An extension of Luzzu [18] identifies data quality violated triples based on data
quality metric evaluation that helps stakeholders to prioritize and fix the errors.
However, all the data quality assessment or validation approaches require either
an external knowledge base or an ontology or both. In our research, we found 14
quality dimensions in the literature that are both quantifiable and have quality
violated triples. We focus on the intrinsic dimension as these are explicitly relevant
to assess the quality at the A-Box level.


4     Research questions

Research questions (RQs) deal with uplifting structured data, assessment and
the enhancement steps considering the quality dimensions. The RQ related to
the proposed method can be summarised as follows.

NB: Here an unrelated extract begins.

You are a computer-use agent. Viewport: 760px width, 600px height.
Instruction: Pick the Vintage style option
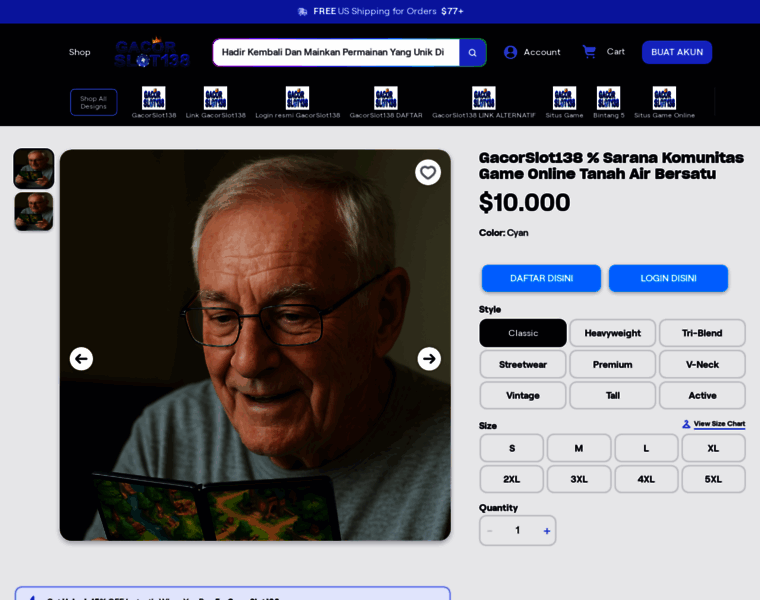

    RQ1: To what extent the comma separated values be uplifted to linked data
format dependent/independent of the domain vocabulary? Multiple mapping
languages exist to uplifting the dataset to RDF. When the domain vocabulary is
at hand, we aim to reuse the most promising mapping languages and define our
ontology to uplift data to fill the gaps in missing vocabulary. On contrary, the
input data can be used to learn ontology. Ontology learning helps to assess the
consistency of the dataset.
    RQ2: To what extent can the quality of linked data be assessed to identify the
root causes of data quality violated triples without external knowledge base? In
order to identify the root causes of the data quality violated triples we have to
investigate the quality dimensions in particular focusing on the intrinsic dimension
can be defined independently of the external data sources.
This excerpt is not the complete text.